Auditor Ratification
✓ FORAuditor
Ernst & Young LLP
Tenure
N/A
Audit Fees
N/A
Non-Audit Fees
N/A
Ernst & Young LLP is a Big 4 firm fully appropriate for a company of Apple's size and complexity. The proxy filing text provided does not include the auditor fee table with specific dollar amounts, so the non-audit fee ratio cannot be calculated; however, the proxy states that audit and non-audit services are pre-approved by the Audit and Finance Committee, which is a positive governance indicator. Auditor tenure is not explicitly disclosed in the provided text, so the tenure trigger cannot be fired per policy.

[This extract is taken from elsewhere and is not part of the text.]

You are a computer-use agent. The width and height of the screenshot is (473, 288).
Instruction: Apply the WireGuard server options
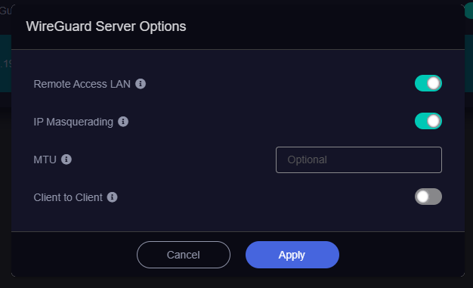point(292,255)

No material financial restatements are disclosed. The default vote is FOR absent confirmed triggers.
Stockholder Proposals
1 proposal submitted by shareholders
Proposal 5
China Entanglement Audit
The National Center for Public Policy Research (NCPPR) is a well-known conservative political advocacy organization, not a neutral fiduciary investor. Under our policy, proposals from ideological filers — whether conservative or progressive — are voted AGAINST regardless of how the proposal is framed, because the motivation is political advocacy rather than genuine shareholder interest. Even setting aside the filer identity, Apple already provides extensive China-related risk disclosures in its SEC filings, including segment revenue reporting for Greater China, supply chain diversification updates, tariff and geopolitical risk factors, and its People and Environment in Our Supply Chain annual report, which substantially addresses the information the proposal requests. The board's opposition that the proposal is prescriptive and attempts to direct ordinary business decisions is credible given the highly specific operational directives embedded in the supporting statement.
Overall Assessment
The 2026 Apple annual meeting ballot is largely routine and shareholder-friendly: all eight director nominees pass policy screens due to Apple's strong absolute TSR and minimal peer underperformance gap, the Say on Pay program passes with a heavily performance-weighted structure and 92% prior-year support, and the single shareholder proposal from an ideological conservative filer is voted against per policy. The auditor ratification receives a default FOR vote as no fee data or tenure confirmation is available in the provided filing text to trigger a negative recommendation.